--- START ---
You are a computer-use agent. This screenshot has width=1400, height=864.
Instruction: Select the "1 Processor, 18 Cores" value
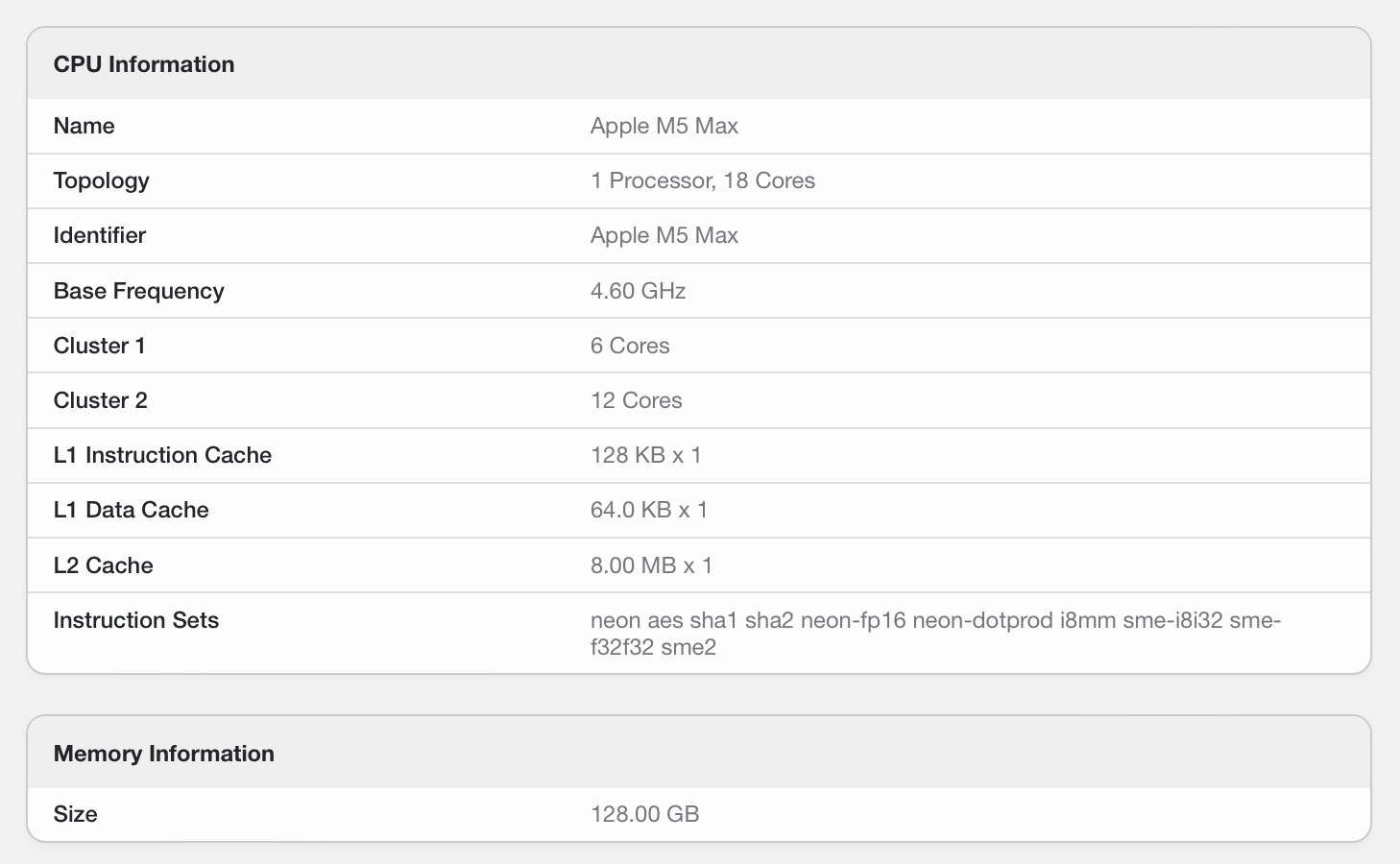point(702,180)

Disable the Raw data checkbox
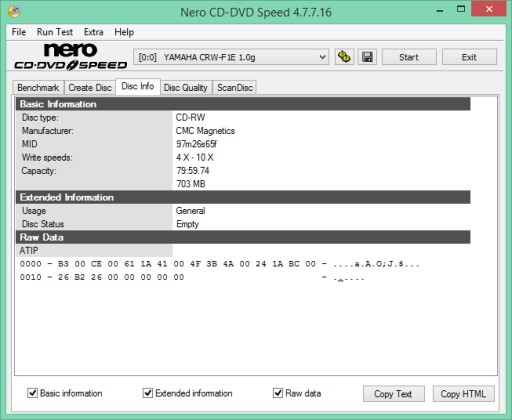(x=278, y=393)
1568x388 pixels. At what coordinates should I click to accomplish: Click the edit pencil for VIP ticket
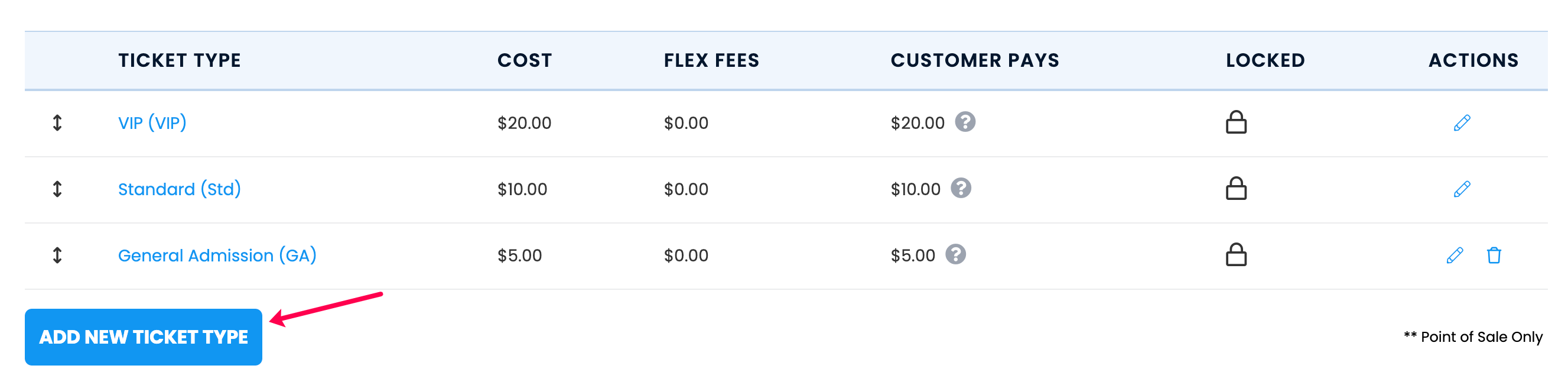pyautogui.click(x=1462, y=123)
--- END ---
## TASK INSTRUCTIONS
An exact copy of the entries, without any pictures, is what the answer should be.

## EXERCISE ANSWER
You are a computer-use agent. This screenshot has width=1400, height=864.
Instruction: Select the "1 Processor, 18 Cores" value
point(702,180)

Disable the Raw data checkbox
(x=278, y=393)
1568x388 pixels. At what coordinates should I click to accomplish: Click the edit pencil for VIP ticket
pyautogui.click(x=1462, y=123)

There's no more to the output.